Roanoke Times Copyright (c) 1995, Landmark Communications, Inc. DATE: SUNDAY, March 8, 1992 TAG: 9203080099 SECTION: SPORTS PAGE: C1 EDITION: METRO SOURCE: Jack Bogaczyk DATELINE: ASHEVILLE, N.C. LENGTH: Medium
"I knew fans were expecting me to be the type of player Mister Jennings was," Niblett said Saturday. "I knew, though, that the coaches weren't expecting me to be the type of player Mister Jennings was."
East Tennessee goes for its fourth straight Southern Conference tournament title tonight at the Asheville Civic Center against Tennessee-Chattanooga. The Buccaneers (22-6) will play in the NCAA Tournament or NIT to end a season in which the 160-pound Niblett has been dogged by the shadow of a legend.
When Niblett arrived at Johnson City, Tenn., from Martinsville, Va., by way of Hagerstown (Md.) Junior College last year, Jennings was the Buccaneers' career scoring leader and had finished his four ETSU years as a consensus second-team All-American.
Niblett was 2 inches taller than Jennings' 5 feet 7, but there's no way anybody thought he could play as big - until he scored 33 points as the Bucs won at Tennessee in the second game of the season.
The expectations for Niblett sprouted, but coach Alan LeForce and his staff kept reminding their new point man that he only had to blend in with four returning starters.
They said that after earlier telling him he wasn't the point guard they wanted. Instead, they chose another Virginian, Matoaca star Chris White, on April 11 to succeed Culpeper's Jennings.
On April 28, White died after leading a Richmond team to the Virginia AAU championship 24 hours earlier. ETSU assistant coach Grafton Young, a former aide at VMI and Washington and Lee, called Niblett back.

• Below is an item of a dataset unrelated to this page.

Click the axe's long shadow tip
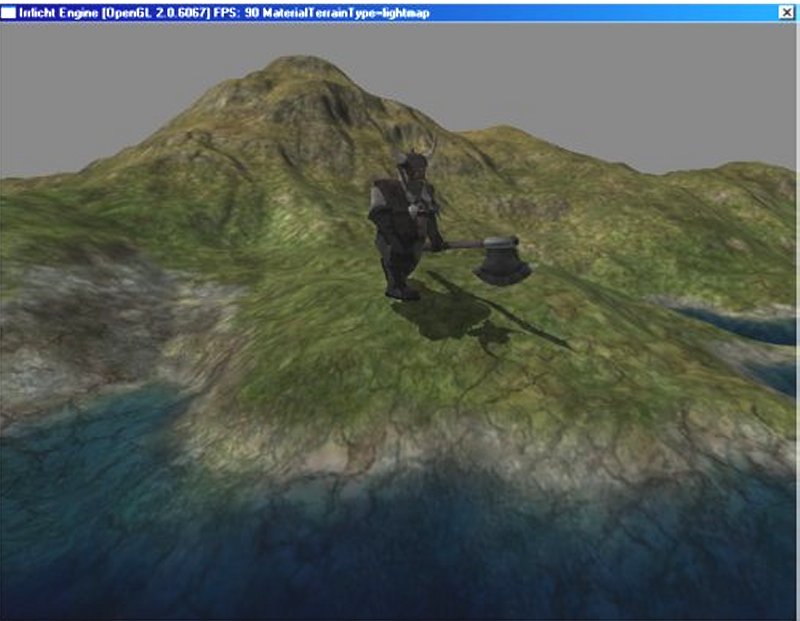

"They were up front with me, nothing but honest, and that's the most important thing," said Niblett, 20. "Coach Young said they chose Chris White because he'd have four years and I'd have only two coming from junior college."
As a Laurel Park High graduate, Niblett didn't have the SAT scores to be eligible as a freshman under Proposition 48. He still had a couple of standing Division I offers, but he chose junior-college ball after playing on Roanoke Hawks' AAU teams with Curtis Blair and George Lynch, who were headed for college basketball success.

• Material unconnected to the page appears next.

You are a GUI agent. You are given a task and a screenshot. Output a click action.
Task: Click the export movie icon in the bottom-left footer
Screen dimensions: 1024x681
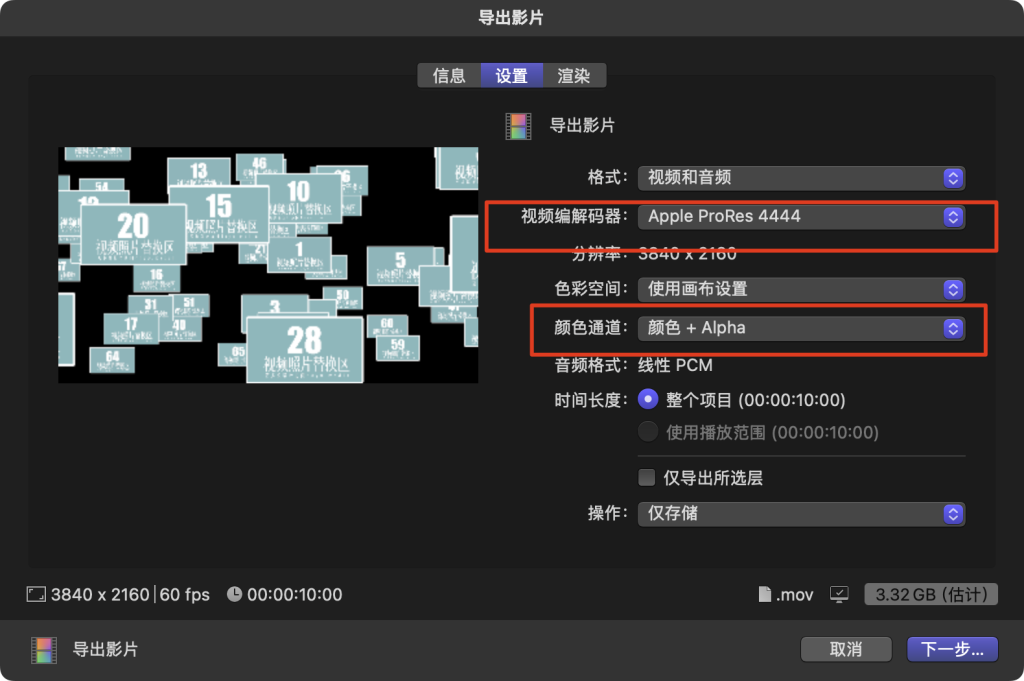[x=43, y=650]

"I wanted to go to East Tennessee and, when they told me they weren't going to sign me, it hurt," Niblett said. "I had a couple of other offers, from Northeastern and Western Carolina, and Connecticut had just called for the first time.
"Then these people [at ETSU] called back. They said they understood the position I was in, and I understood the position they were in. This was the style of basketball I wanted to play, in the kind of program I wanted. I thought I could fit in at East Tennessee."
In Saturday's 77-69 semifinal win over Appalachian State, Niblett displayed the consistency that has branded the second half of his junior season. He scored 10 points, had three assists and committed only two turnovers - right at his season averages.
"Jason has been the player we wanted, the player we needed," Young said. "We asked him to come in and not step to the forefront, but to blend in with four great athletes.
"The last seven or eight games, we've told him, `We need you to lead more, be more vocal.' He's handled everything else, and now he's comfortable. He became more demonstrative right away."
If East Tennessee wins another Southern crown tonight, it will be the first school to win more than three SC titles in succession since Jerry West-led West Virginia bunched six from 1955-60. Niblett's growth in his role has kept ETSU's program at a pinnacle.
"I'd just wanted to come in and try to help these guys do what they've been doing here the last three years," Niblett said. "All of this is new for me."